By Kirsty Needham
SYDNEY (Reuters) – The election of a new prime minister in Vanuatu, Bob Loughman, is expected to speed up emergency relief work for residents of the Pacific island nation left without shelter by tropical cyclone Harold.
Loughman, the leader of Vanua’aku, one of Vanuatu’s oldest political parties, was elected prime minister by a ballot of lawmakers, 31-21, ahead of former foreign minister Ralph Regenvanu.
General elections were held four weeks ago, but the choice of Loughman was only announced on Monday.
Since general elections were held four weeks ago, Vanuatu has shut its borders to prevent the spread of the novel coronavirus, hampering the delivery of aid to residents left homeless on some islands after tropical cyclone Harold made landfall on April 6.
Tess Newton Cain, adjunct associate professor for Asia and the Pacific at Griffith University in Australia, said the cyclone had added to the delay in counting after the general election.
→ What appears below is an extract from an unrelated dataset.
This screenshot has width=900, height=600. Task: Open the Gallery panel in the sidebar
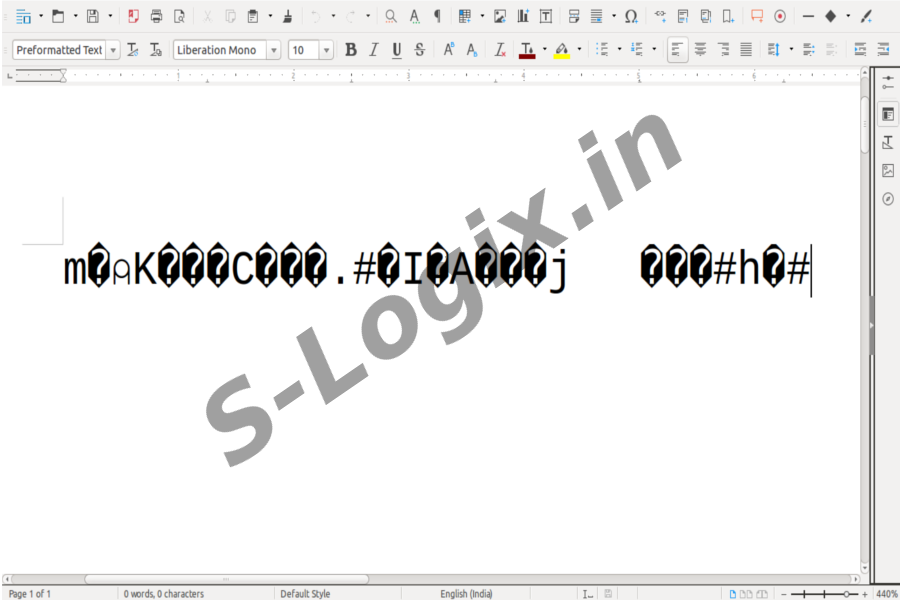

She said there had been some international assistance, but concern was growing that efforts were too slow and some people were without shelter and facing possible food shortages.
“Now there is solid political leadership, it could spur on a faster and targeted response,” Newton Cain said.
Loughman has been in parliament since 2004, and served as deputy prime minister and education minister, but is not well-known internationally.
Regenvanu’s party won the most seats in Vanuatu’s 52 seat parliament, but a coalition of parties is needed to form government.
There is unlikely to be any shift in foreign policy on the priority area of climate change, Newton Cain said, but raised the possibility of changes to a contested programme granting citizenship to foreign investors that has been heavily used by investors from China.
“It is seen as passports being sold,” she said.
Vanuatu, which has no COVID-19 cases, has received humanitarian aid on chartered flights from Australia, New Zealand, China and from New Caledonia on a French military aircraft.
Across the Pacific islands, Fiji has recorded 18 cases of COVID-19, the disease caused by the new coronavirus. Papua New Guinea has recorded seven cases, French Polynesia 55, New Caledonia 18 and Guam 133, including five deaths, according to World Health Organization figures.